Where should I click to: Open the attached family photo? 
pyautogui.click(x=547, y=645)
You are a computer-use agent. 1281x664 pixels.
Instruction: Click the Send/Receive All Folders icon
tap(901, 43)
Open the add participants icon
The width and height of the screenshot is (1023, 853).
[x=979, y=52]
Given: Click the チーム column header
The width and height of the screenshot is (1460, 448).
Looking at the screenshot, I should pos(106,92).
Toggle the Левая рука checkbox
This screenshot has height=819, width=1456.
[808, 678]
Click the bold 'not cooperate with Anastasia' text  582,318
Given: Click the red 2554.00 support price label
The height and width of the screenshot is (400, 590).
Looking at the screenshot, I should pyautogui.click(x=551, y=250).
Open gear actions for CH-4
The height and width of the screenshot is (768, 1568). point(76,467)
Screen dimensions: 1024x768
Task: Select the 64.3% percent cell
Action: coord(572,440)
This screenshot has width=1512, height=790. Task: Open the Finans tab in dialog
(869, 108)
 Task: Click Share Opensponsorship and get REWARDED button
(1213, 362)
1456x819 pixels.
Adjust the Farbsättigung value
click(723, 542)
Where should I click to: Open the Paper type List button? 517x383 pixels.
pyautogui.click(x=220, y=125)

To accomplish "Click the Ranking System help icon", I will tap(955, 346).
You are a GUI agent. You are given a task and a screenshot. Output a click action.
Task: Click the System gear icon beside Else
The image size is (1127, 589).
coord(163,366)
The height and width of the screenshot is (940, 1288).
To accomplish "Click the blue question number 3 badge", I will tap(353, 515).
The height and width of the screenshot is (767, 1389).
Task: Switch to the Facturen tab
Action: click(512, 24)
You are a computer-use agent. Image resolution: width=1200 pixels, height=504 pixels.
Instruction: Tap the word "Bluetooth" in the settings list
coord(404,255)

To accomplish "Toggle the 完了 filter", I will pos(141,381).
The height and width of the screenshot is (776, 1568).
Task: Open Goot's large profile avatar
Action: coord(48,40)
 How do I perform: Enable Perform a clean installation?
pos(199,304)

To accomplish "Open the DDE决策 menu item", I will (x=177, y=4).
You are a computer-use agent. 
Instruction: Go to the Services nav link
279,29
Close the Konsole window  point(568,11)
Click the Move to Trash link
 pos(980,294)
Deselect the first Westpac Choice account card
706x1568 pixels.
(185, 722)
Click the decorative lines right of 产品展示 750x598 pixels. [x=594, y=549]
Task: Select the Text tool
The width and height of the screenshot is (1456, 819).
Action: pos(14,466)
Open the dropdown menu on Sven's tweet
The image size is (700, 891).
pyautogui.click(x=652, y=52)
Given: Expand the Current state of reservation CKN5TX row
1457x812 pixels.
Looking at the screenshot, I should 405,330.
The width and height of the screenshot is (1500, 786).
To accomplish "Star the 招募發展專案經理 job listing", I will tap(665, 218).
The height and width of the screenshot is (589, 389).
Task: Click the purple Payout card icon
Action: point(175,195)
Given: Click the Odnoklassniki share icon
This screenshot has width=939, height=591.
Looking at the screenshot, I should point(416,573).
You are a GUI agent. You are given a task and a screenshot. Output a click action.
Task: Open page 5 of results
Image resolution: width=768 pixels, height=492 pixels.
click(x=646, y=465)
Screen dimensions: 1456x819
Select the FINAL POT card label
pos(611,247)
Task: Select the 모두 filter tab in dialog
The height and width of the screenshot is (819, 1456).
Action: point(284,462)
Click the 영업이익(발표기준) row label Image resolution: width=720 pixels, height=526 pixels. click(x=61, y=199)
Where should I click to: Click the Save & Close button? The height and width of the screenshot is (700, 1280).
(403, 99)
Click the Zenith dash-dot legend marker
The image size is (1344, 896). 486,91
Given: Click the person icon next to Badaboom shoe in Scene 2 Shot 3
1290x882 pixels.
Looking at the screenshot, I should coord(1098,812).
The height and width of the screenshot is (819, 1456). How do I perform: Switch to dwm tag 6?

*YOUR GOAL*
Rewrite the listing above, replacing each "Where should I click to:" with "Where do I click to:" and leaving everything else the same.

*THE COMPLETED TASK*
Where do I click to: Open the attached family photo? 
pyautogui.click(x=547, y=645)
You are a computer-use agent. 1281x664 pixels.
Instruction: Click the Send/Receive All Folders icon
tap(901, 43)
Open the add participants icon
The width and height of the screenshot is (1023, 853).
[x=979, y=52]
Given: Click the チーム column header
The width and height of the screenshot is (1460, 448).
Looking at the screenshot, I should pos(106,92).
Toggle the Левая рука checkbox
This screenshot has height=819, width=1456.
[808, 678]
Click the bold 'not cooperate with Anastasia' text  582,318
Given: Click the red 2554.00 support price label
The height and width of the screenshot is (400, 590).
Looking at the screenshot, I should pyautogui.click(x=551, y=250).
Open gear actions for CH-4
The height and width of the screenshot is (768, 1568). point(76,467)
Screen dimensions: 1024x768
Task: Select the 64.3% percent cell
Action: coord(572,440)
This screenshot has width=1512, height=790. Task: Open the Finans tab in dialog
(869, 108)
 Task: Click Share Opensponsorship and get REWARDED button
(1213, 362)
1456x819 pixels.
Adjust the Farbsättigung value
click(723, 542)
Where do I click to: Open the Paper type List button? 517x383 pixels.
pyautogui.click(x=220, y=125)

To accomplish "Click the Ranking System help icon", I will tap(955, 346).
You are a GUI agent. You are given a task and a screenshot. Output a click action.
Task: Click the System gear icon beside Else
The image size is (1127, 589).
coord(163,366)
The height and width of the screenshot is (940, 1288).
To accomplish "Click the blue question number 3 badge", I will tap(353, 515).
The height and width of the screenshot is (767, 1389).
Task: Switch to the Facturen tab
Action: click(512, 24)
You are a computer-use agent. Image resolution: width=1200 pixels, height=504 pixels.
Instruction: Tap the word "Bluetooth" in the settings list
coord(404,255)

To accomplish "Toggle the 完了 filter", I will pos(141,381).
The height and width of the screenshot is (776, 1568).
Task: Open Goot's large profile avatar
Action: coord(48,40)
 How do I perform: Enable Perform a clean installation?
pos(199,304)

To accomplish "Open the DDE决策 menu item", I will (x=177, y=4).
You are a computer-use agent. 
Instruction: Go to the Services nav link
279,29
Close the Konsole window  point(568,11)
Click the Move to Trash link
 pos(980,294)
Deselect the first Westpac Choice account card
706x1568 pixels.
(185, 722)
Click the decorative lines right of 产品展示 750x598 pixels. [x=594, y=549]
Task: Select the Text tool
The width and height of the screenshot is (1456, 819).
Action: pos(14,466)
Open the dropdown menu on Sven's tweet
The image size is (700, 891).
pyautogui.click(x=652, y=52)
Given: Expand the Current state of reservation CKN5TX row
1457x812 pixels.
Looking at the screenshot, I should 405,330.
The width and height of the screenshot is (1500, 786).
To accomplish "Star the 招募發展專案經理 job listing", I will tap(665, 218).
The height and width of the screenshot is (589, 389).
Task: Click the purple Payout card icon
Action: point(175,195)
Given: Click the Odnoklassniki share icon
This screenshot has width=939, height=591.
Looking at the screenshot, I should point(416,573).
You are a GUI agent. You are given a task and a screenshot. Output a click action.
Task: Open page 5 of results
Image resolution: width=768 pixels, height=492 pixels.
click(x=646, y=465)
Screen dimensions: 1456x819
Select the FINAL POT card label
pos(611,247)
Task: Select the 모두 filter tab in dialog
The height and width of the screenshot is (819, 1456).
Action: point(284,462)
Click the 영업이익(발표기준) row label Image resolution: width=720 pixels, height=526 pixels. click(x=61, y=199)
Where do I click to: Click the Save & Close button? The height and width of the screenshot is (700, 1280).
(403, 99)
Click the Zenith dash-dot legend marker
The image size is (1344, 896). 486,91
Given: Click the person icon next to Badaboom shoe in Scene 2 Shot 3
1290x882 pixels.
Looking at the screenshot, I should coord(1098,812).
The height and width of the screenshot is (819, 1456). How do I perform: Switch to dwm tag 6?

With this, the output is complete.